**Assigned task:**
Nothing but the lines from the one containing "Click the 1816.34 sell price box" to the end of the data should be copied, exactly, and the pictures stay out.

**Data in this exercise:**

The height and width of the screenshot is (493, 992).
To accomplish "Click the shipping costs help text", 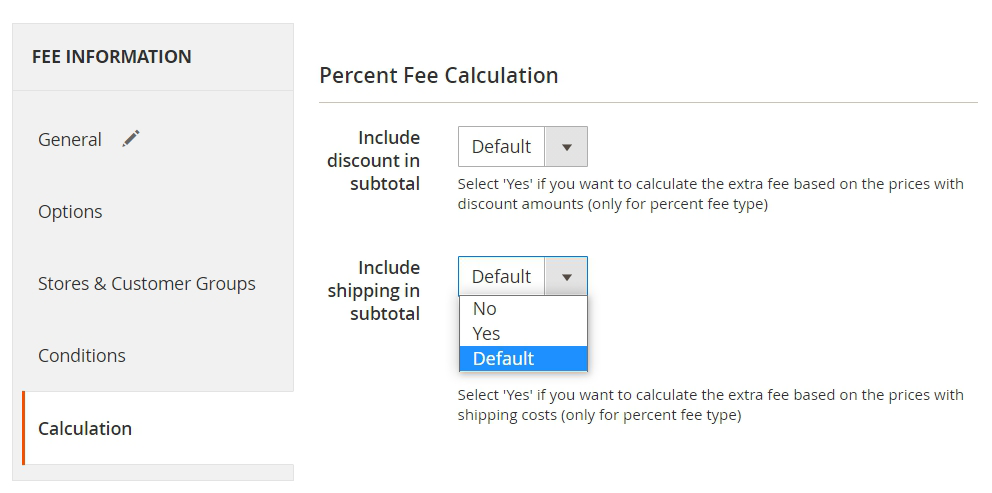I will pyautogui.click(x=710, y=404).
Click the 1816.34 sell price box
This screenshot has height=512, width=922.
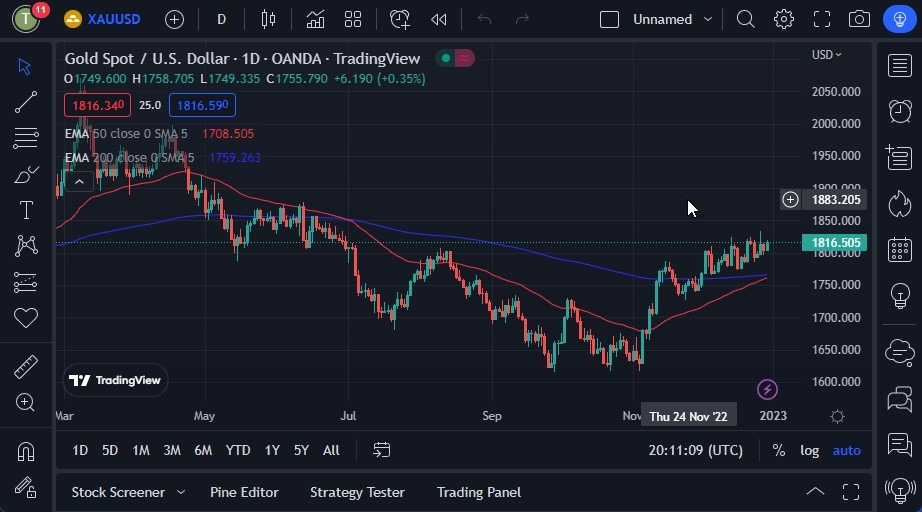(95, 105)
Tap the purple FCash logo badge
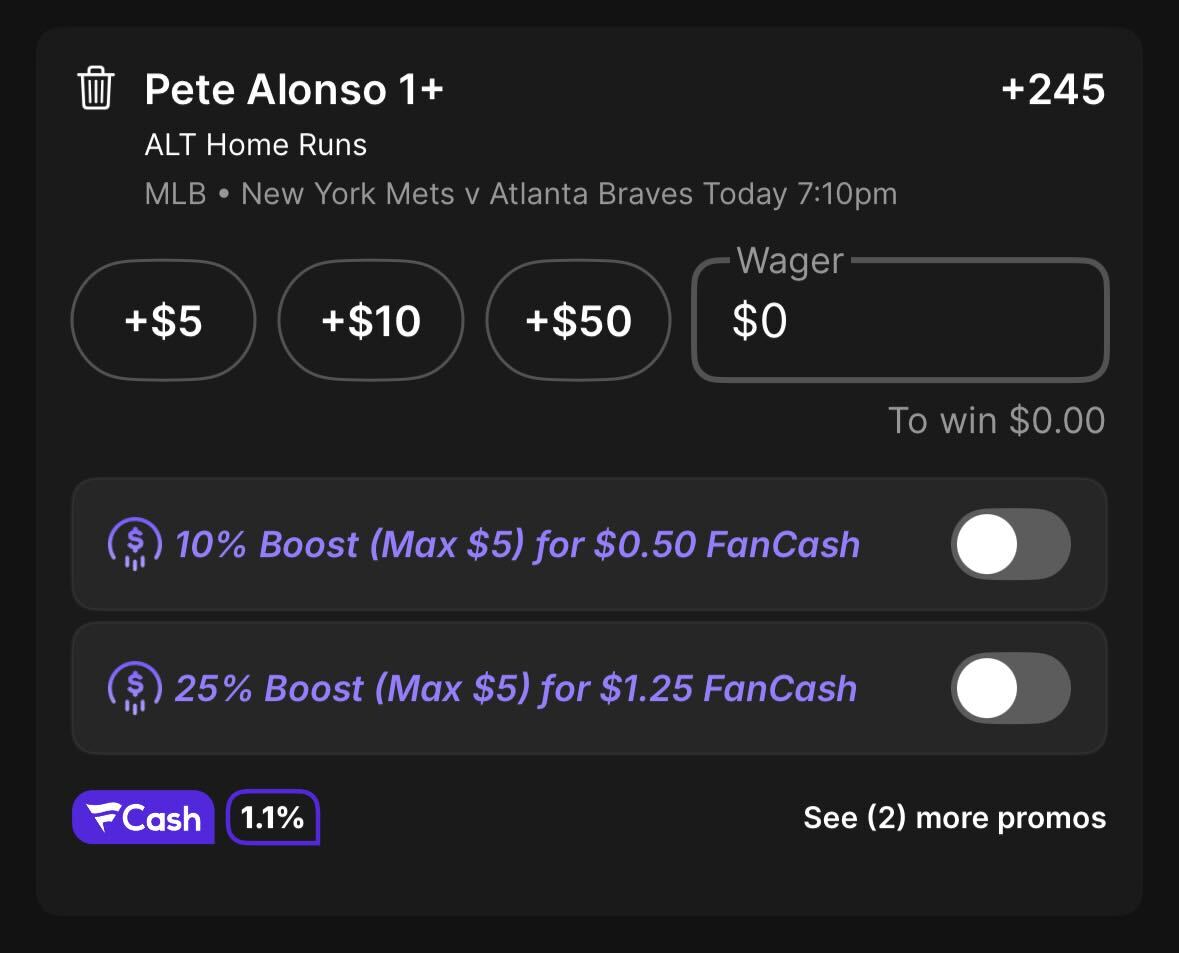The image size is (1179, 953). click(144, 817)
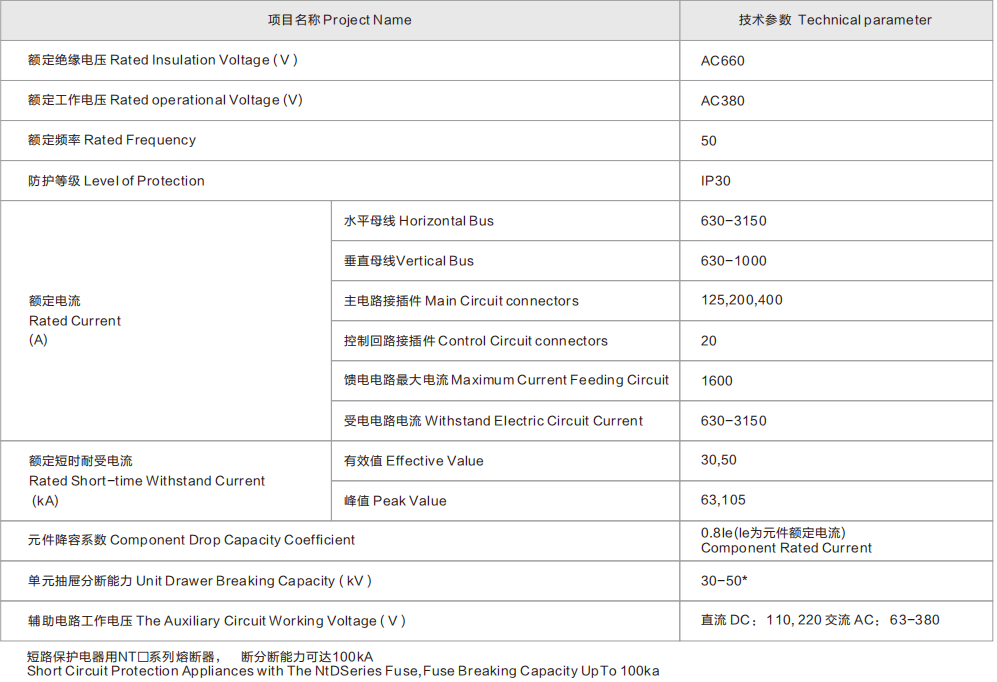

**Answer section:**
Click the 1816.34 sell price box
This screenshot has height=512, width=922.
(95, 105)
Tap the purple FCash logo badge
The image size is (1179, 953). click(144, 817)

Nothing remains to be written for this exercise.